Через две минуты он уже заметил лошадь Анны на полпути к вершине следующего холма и облегченно вздохнул. Вряд ли девушка замыслила какую-то хитрость — по крайней мере сейчас, когда игра только начинается. Однако от главной дороги отходило множество боковых тропинок, и кто знает, что может взбрести на ум молодой женщине с таким характером…
Она остановила лошадь на вершине холма, ожидая его, — её грациозный силуэт четко выделялся на фоне неба. Как все хорошие наездницы, на охоте и в долгих поездках она сидела на коне по-мужски; на ней были штаны с буфами, обтягивающие стройные ноги, и сапожки до колен из мягкой кожи. На мужской камзол с широкими рукавами, стянутыми у запястья, она накинула свободную безрукавку, а волосы упрятала от пыли в полотняный куаф, поверх которого надела фетровую шляпу с круглыми, отогнутыми кверху полями.
— У нас в Англии есть пословица, — сказала она, когда он подъехал, — что у лучника должно быть две тетивы.
Ее французский язык был безукоризненным, только иногда она произносила слова немного протяжно, что придавало её речи теплую задушевность, особенно когда она улыбалась.
— И что же сие значит, мадемуазель, в нашем случае?
— Да всего лишь то, что раз уговорами мадам де Перон не сдвинешь с места, её нужно расшевелить как-то иначе. Несмотря на свою занудливость, она — верная душа и скорее умрет, чем позволит мне скрыться с глаз. Подождем её здесь. Она сейчас явится… Но я беру обратно свои слова.
Он глянул вопросительно.
— Я имею в виду слова насчет романа. Можете вы представить себе сэра Амадиса или Гавейна, — не говоря уже о Ланселоте Озерном38, — обреченного гнать стадо женщин, лакеев и мулов чуть ли не через всю Францию, особенно если одна из женщин — мадам де Перон? Нет, мне жаль вас, господин де Лальер. Нам с вами надо было жить несколько веков назад…
— Ну почему же? — возразил он только для того, чтобы поддержать разговор. — Дело не в эпохе, а во взгляде на жизнь.
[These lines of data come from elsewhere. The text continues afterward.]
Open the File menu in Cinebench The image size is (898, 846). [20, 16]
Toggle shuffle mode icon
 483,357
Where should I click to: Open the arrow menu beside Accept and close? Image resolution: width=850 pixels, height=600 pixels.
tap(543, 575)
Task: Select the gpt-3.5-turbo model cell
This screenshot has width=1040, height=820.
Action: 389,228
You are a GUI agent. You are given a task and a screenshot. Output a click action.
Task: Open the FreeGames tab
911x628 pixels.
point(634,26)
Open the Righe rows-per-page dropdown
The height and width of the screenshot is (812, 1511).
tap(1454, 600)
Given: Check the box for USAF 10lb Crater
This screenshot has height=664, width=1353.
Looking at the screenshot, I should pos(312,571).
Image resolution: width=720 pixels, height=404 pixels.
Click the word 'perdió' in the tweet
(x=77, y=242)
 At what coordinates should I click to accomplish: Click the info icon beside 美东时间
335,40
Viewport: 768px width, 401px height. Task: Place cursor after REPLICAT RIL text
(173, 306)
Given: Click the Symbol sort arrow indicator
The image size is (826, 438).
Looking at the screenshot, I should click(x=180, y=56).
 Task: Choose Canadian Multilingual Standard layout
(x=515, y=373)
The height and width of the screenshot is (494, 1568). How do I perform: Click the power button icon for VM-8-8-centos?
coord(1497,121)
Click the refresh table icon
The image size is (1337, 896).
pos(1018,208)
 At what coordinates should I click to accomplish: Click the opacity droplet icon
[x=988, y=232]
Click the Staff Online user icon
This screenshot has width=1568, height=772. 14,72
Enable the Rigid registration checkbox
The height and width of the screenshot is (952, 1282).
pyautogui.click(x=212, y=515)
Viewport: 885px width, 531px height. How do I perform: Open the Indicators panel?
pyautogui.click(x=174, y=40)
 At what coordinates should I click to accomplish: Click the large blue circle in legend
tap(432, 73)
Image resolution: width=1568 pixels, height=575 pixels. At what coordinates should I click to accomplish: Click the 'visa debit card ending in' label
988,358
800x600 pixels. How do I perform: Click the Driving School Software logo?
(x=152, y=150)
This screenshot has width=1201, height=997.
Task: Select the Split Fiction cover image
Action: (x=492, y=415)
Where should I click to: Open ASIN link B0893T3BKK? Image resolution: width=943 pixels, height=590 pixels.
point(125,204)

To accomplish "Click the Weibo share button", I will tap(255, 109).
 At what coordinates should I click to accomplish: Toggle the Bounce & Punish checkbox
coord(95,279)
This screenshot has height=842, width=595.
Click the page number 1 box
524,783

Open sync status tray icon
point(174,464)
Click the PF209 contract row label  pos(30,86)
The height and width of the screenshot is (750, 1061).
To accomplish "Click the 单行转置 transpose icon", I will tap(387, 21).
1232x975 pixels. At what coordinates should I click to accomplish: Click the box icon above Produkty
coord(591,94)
Нам кажется, будто все прошлое полно романтики, а все настоящее уныло и невзрачно. Но, ей-богу, я уверен, что монсеньоры Амадис, Гавейн и прочие пришли бы в изумление, узнав, что сделали из них братцы-поэты. И кто знает, не сочинит ли когда-нибудь некий борзописец и о нас с вами подобную сказку? Что же касается драконов — вот погодите, доберется до нас мадам де Перон!..
Анна расхохоталась:
— Вот это истинно по-французски: все разобрать по косточкам… Ну, а мы, англичане, любим чувство — хоть и не любим его показывать.
Было ли это приглашением к более приятной теме? Впрочем, если и так, то она тут же передумала и вдруг, сдвинув маску на лоб, как козырек, полной грудью вдохнула утренний воздух.
— Жарко, — объяснила она. — При вас мне не нужно носить маску. Она напоминает о дворе. Какое счастье быть свободной, вы себе и представить не можете!
Ему показалось, что день, и без того ясный, сейчас, когда она открыла лицо, стал ещё яснее. При нем маска не нужна… Может быть, эта фраза и не имела никакого подтекста, но он вообразил, что Анна подразумевала нечто большее, чем её буквальное значение.
Они постояли немного молча, глядя с холма вниз. Было безоблачное августовское утро, такое раннее, что жаворонки ещё висели высоко в небе, и переливчатые звуки их песен пронизывали пространство.
Ячменные поля, ещё не сжатые, расстилались по склону холма там, где отступали леса, и среди золота колосьев, словно драгоценные камни, краснели маки и синели васильки. Но большую часть пейзажа занимал древний лес, который катился через холмы на восток до самого горизонта, лишь кое-где разрываемый, словно прорехами, клочками полей.